TASK STATEMENT -> Word for word, give the records again, dropping any picture they hold.

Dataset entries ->
------------

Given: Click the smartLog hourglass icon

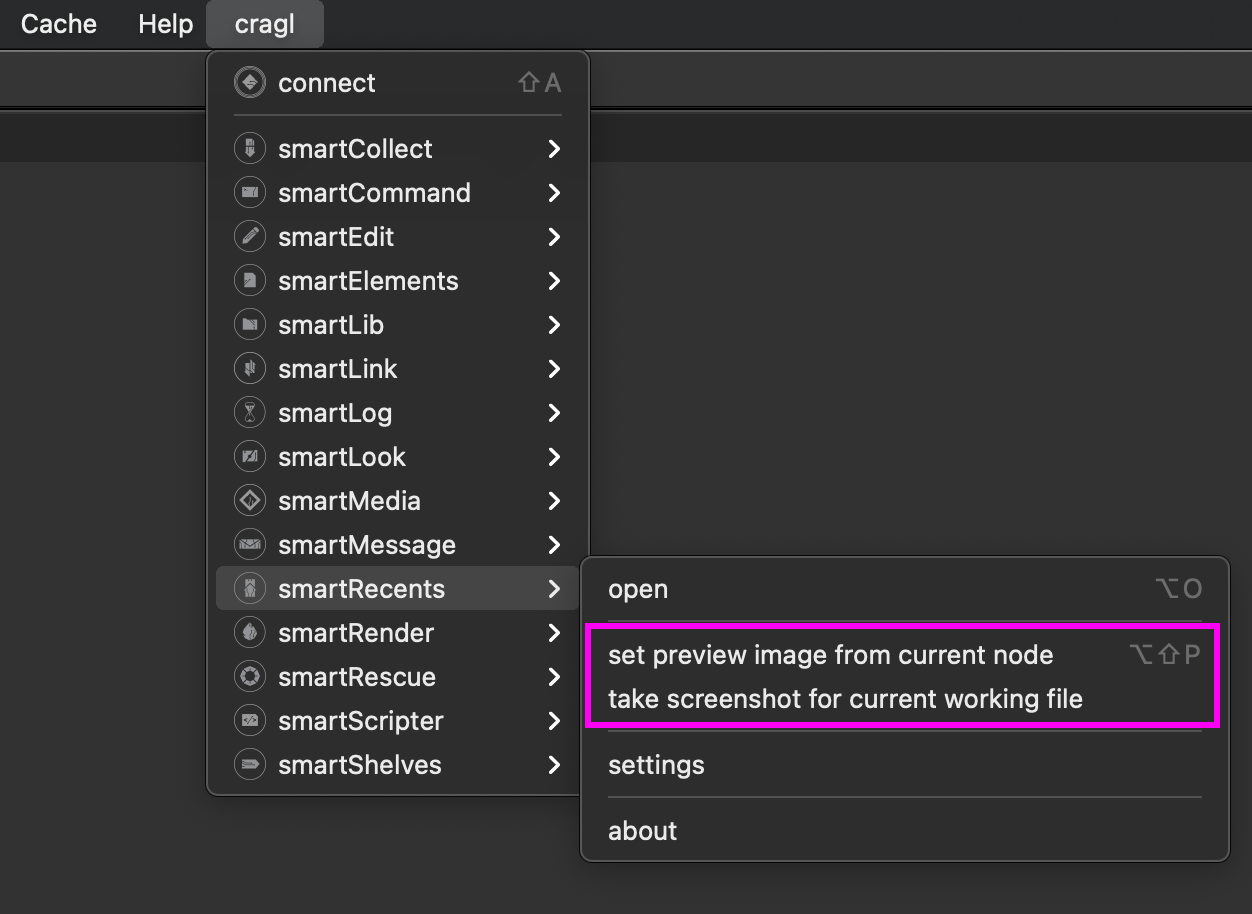Looking at the screenshot, I should click(x=249, y=413).
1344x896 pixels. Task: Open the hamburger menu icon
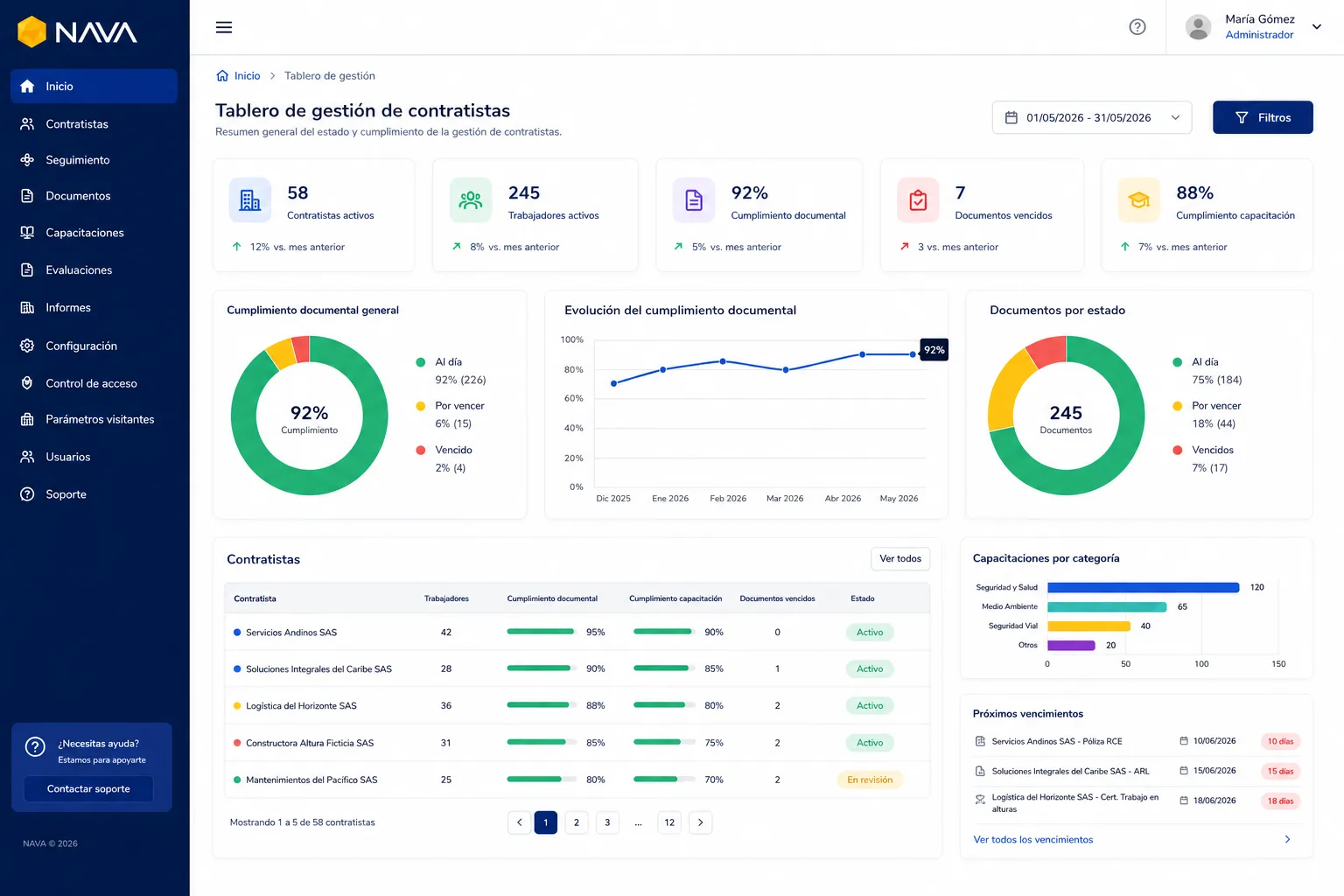pyautogui.click(x=224, y=27)
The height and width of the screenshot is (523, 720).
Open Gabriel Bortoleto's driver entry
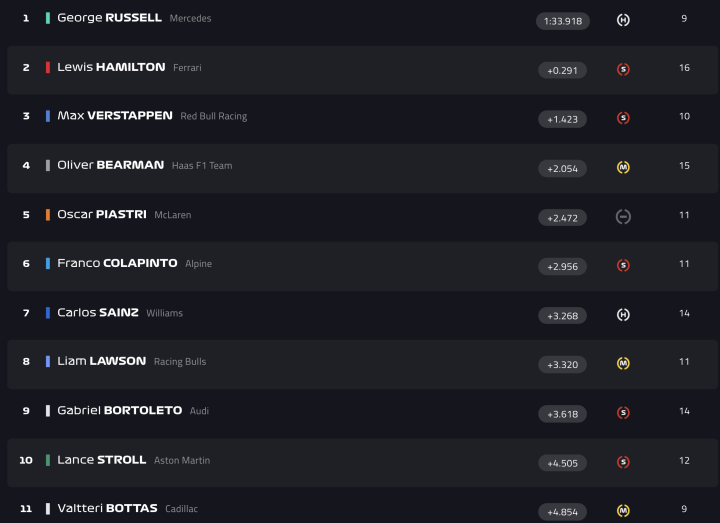tap(120, 411)
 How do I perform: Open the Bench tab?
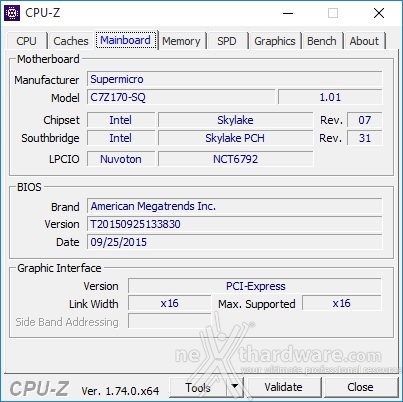[x=322, y=41]
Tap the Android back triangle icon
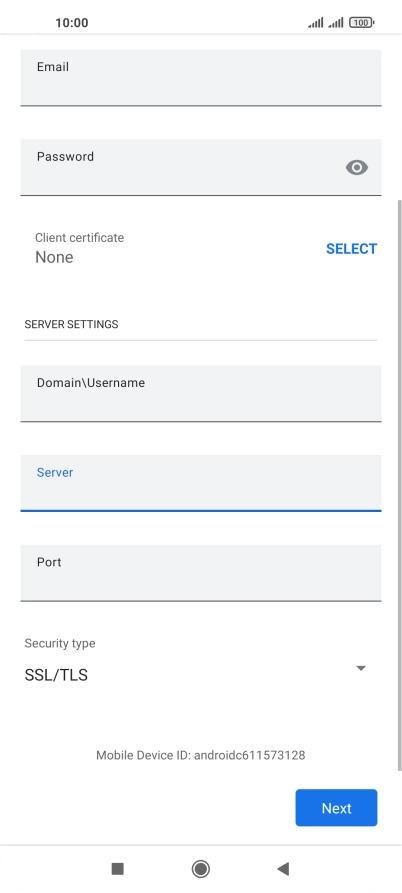402x893 pixels. click(x=283, y=869)
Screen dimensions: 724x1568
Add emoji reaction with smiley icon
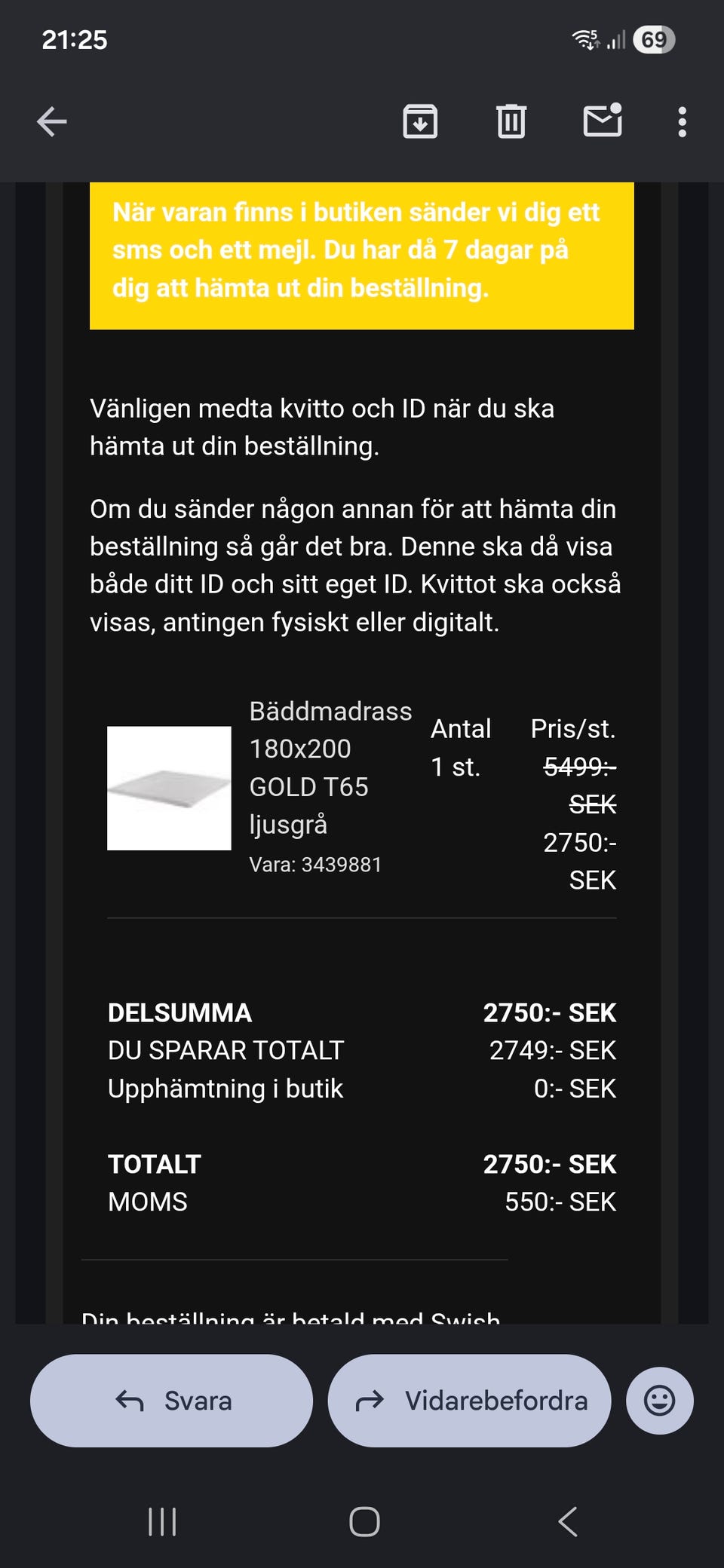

------------

EXERCISE OUTPUT ->
Given: Click the smartLog hourglass icon

Looking at the screenshot, I should click(x=249, y=413).
1344x896 pixels. Task: Open the hamburger menu icon
pyautogui.click(x=224, y=27)
The height and width of the screenshot is (523, 720).
Open Gabriel Bortoleto's driver entry
tap(120, 411)
 How do I perform: Open the Bench tab?
[x=322, y=41]
Tap the Android back triangle icon
402x893 pixels. click(x=283, y=869)
Screen dimensions: 724x1568
Add emoji reaction with smiley icon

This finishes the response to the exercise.